Annie ordered the computer to set the number-two radio to 243.0, the universal UHF emergency channel, and keyed the mike button: “Russian fighter off my right wingtip, this is Annie. How are you tonight?”
“Unidentified American bomber aircraft, this is Unit Two-Zero, Fifty-fourth Air Defense Fighter Regiment, Voyska Protivovozdushnoy Oborony, Zhukovsky,” the Flanker pilot responded. “You are in violation of the sovereign airspace of the Russian Federation. You are ordered to follow me for landing at Zhukovsky. Do you copy? Over.”
“Am I over Russia right now?” Annie asked, with all the feminine innocence she could muster. “My navigation system must be all screwed up. I thought I was over the Black Sea. Oh dear, this is pretty embarrassing. Why don’t you just point me toward the Black Sea and I’ll get out of your hair. Pretty please, commander?”
“I have observed your aircraft launch weapons at V-PVO aircraft, and I observe one of your weapons bays is partially open,” the Flanker pilot replied angrily. “I suspect you of attacking and destroying a Russian air defense aircraft, and attacking Russian military forces. That is an act of war, and I am authorized to divert you to a suitable airfield for detention and interrogation of you, your aircraft, and your crew. You will be given all rights under the Warsaw Convention regarding treatment of airspace violators. I am authorized to take any actions I feel I must take to ensure your compliance. I order you to turn to a heading of one-five-zero immediately or you will be shot down.”
“Hey, honey, you’ve got it all wrong,” Annie said sweetly. “I didn’t attack anyone. I’ve got two engines shut down and major damage to my aircraft. I don’t have any weapons on board — this is an unarmed training flight. Do I look like a fighter plane? I was on my way to land and have apparently gone off course. If you can offer any assistance, I’m sure my company will reward you handsomely. I’ll personally see to that. Just let me turn back toward the northwest, and I’ll see to it that you’re compensated in full. You have my promise, commander.”
There was no response. The Sukhoi-27 Flanker merely pulled up and out of sight.
“Hey, Nancy,” Annie said, “you see where this guy went?”
“He’s at your four o’clock, slightly high,” Nancy Cheshire replied. “Moving to six o’clock, one mile.”
“We got any weapons yet, Dev?”
“Weapons just came on-line,” Deverill replied. To the weapons computer, he spoke, “Ready Anacondas. Target aircraft at six o’clock, one mile. Attack.”

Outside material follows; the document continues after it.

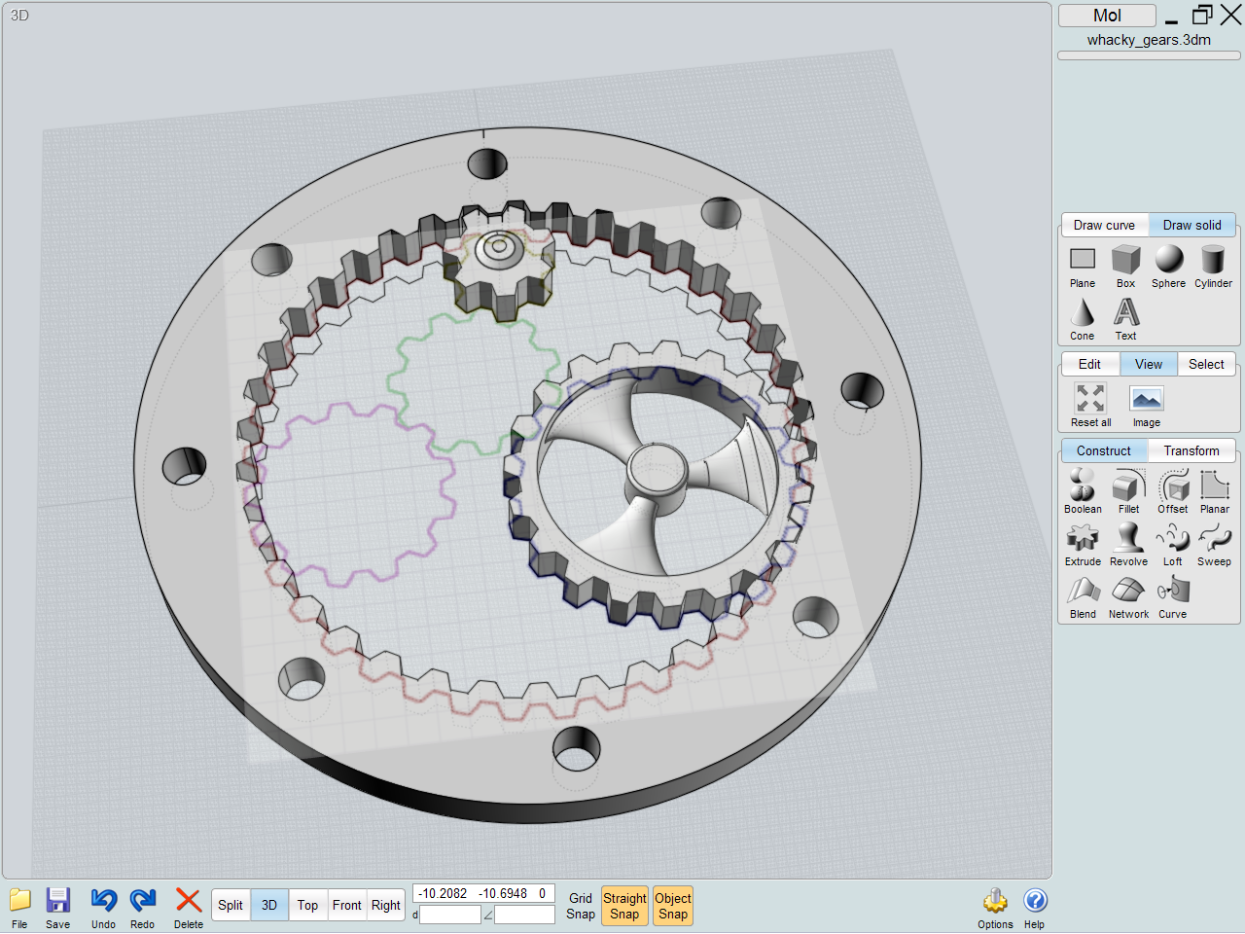Open the Cone drawing tool
This screenshot has width=1245, height=934.
click(1082, 318)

“Warning, configuration error, “ the computer responded. “Warning, bay doors not ready. Warning, airspeed too low for safe weapon release. Stop attack.”
“Override configuration error,” Deverill ordered. “Override airspeed inhibits. Emergency open forward bay doors. Launch two.”

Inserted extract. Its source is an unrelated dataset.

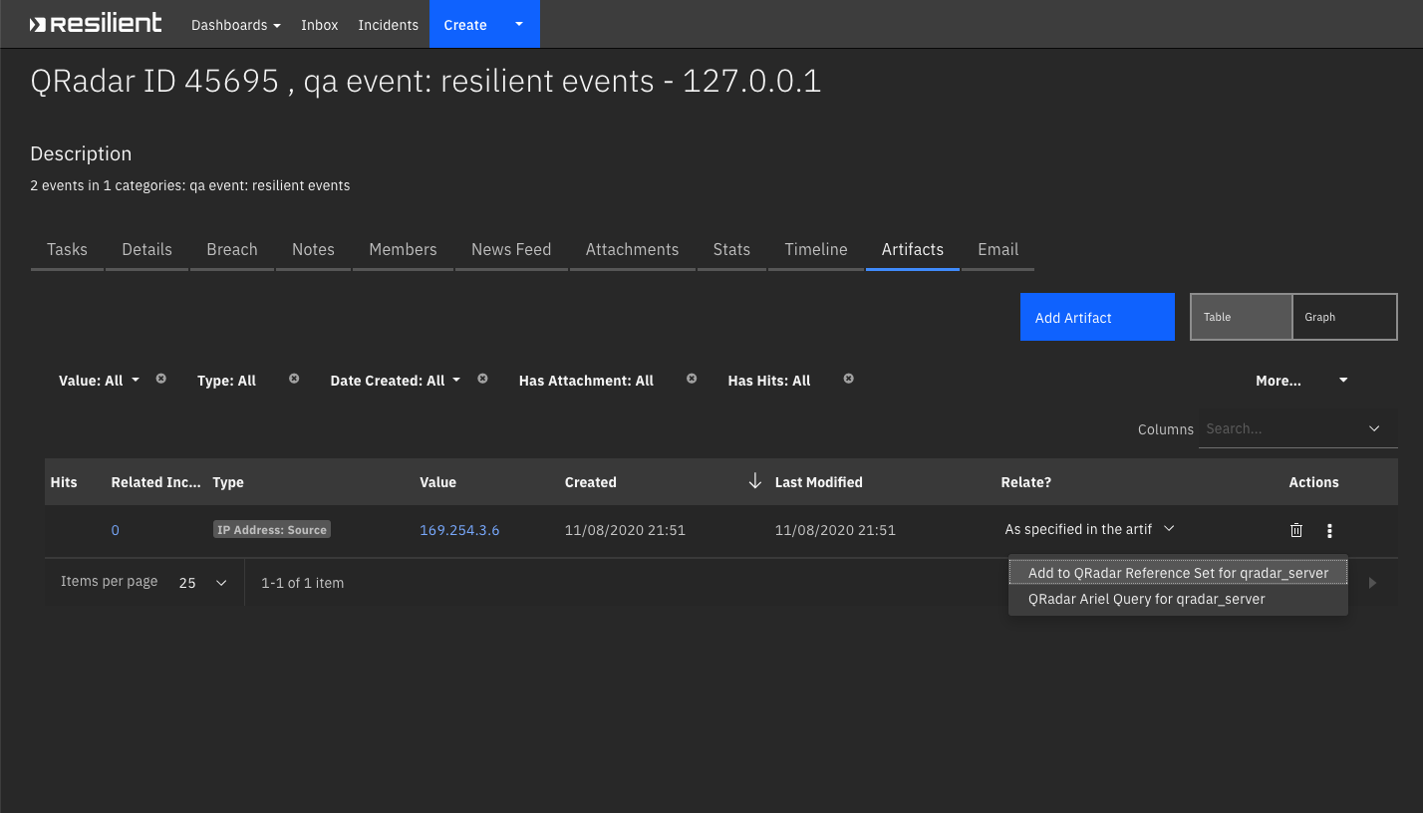1423x813 pixels.
Task: Click the next page arrow in pagination
Action: [x=1372, y=583]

“Warning, configuration error override … warning, weapon airspeed limit override, no safe separation … warning, bomb bay doors not latched.” They received bomb door open indications as the computer merely unlatched the forward bomb bay doors and allowed them to gravity-fall fully open. Warning, launch command received, stop launch…”
“Annie! Dev!” Cheshire shouted over the satellite transceiver. “Get out! Get …!”

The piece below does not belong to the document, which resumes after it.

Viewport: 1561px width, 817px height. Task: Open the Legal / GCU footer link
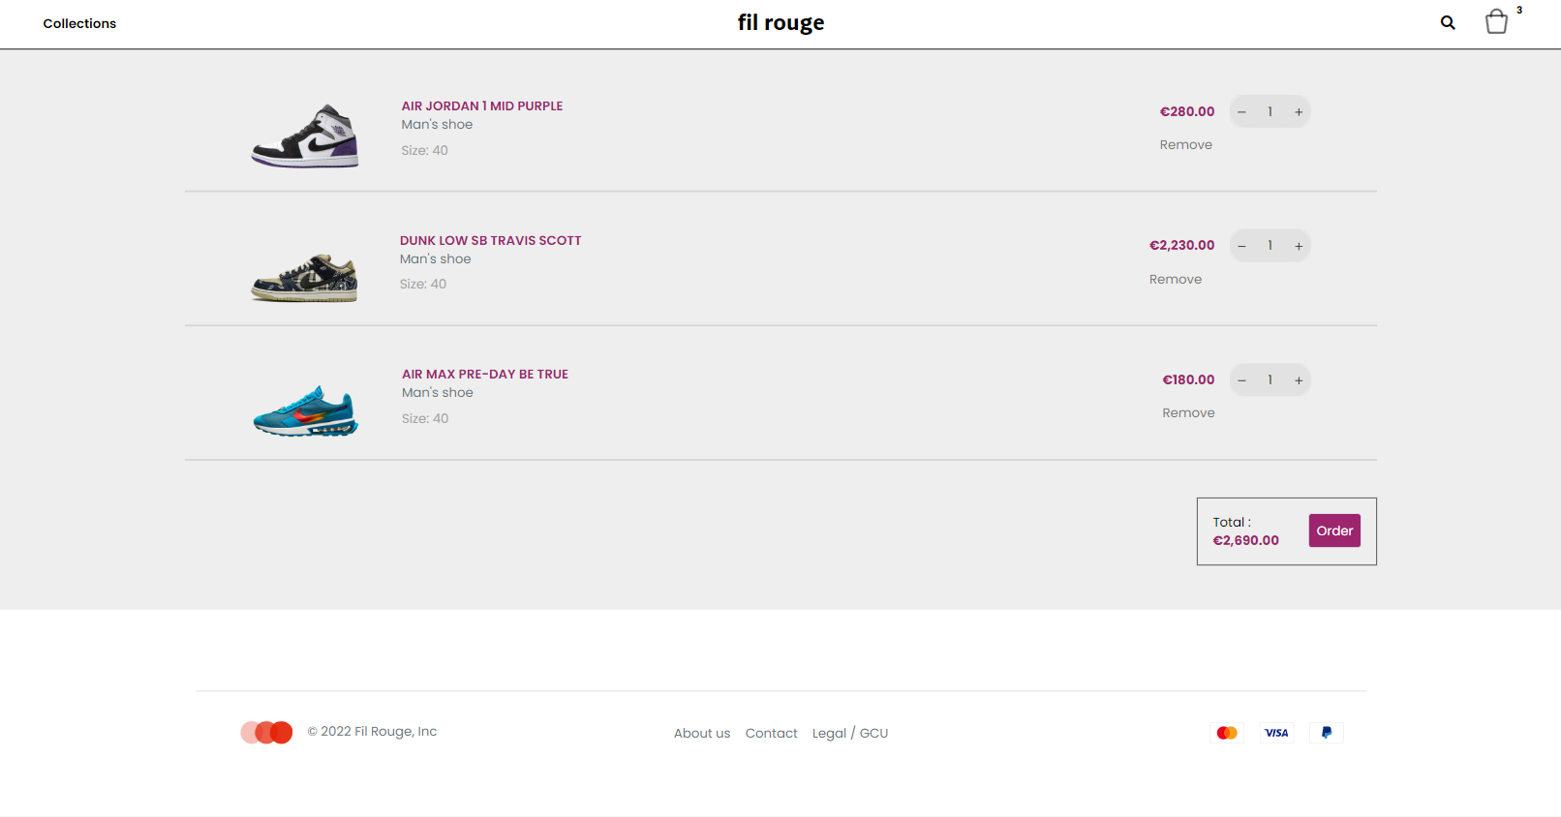pos(849,734)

It felt as if they had crashed headlong into a brick wall. The Flanker pilot had fired two R-60 heat-seeking missiles at the EB-1C Vampire, and both missiles had hit the only operable engines on the right wing. The engines exploded, igniting jet fuel in the right-wing and aft body tanks.
Both Annie Dewey and Duane Deverill knew the time had come. When Nancy Cheshire issued her warning, their hands were already reaching for the ejection handles, and by the time the fireball engulfed the Vampire bomber, the ejection seats had already cleared the plane and they were blasted free.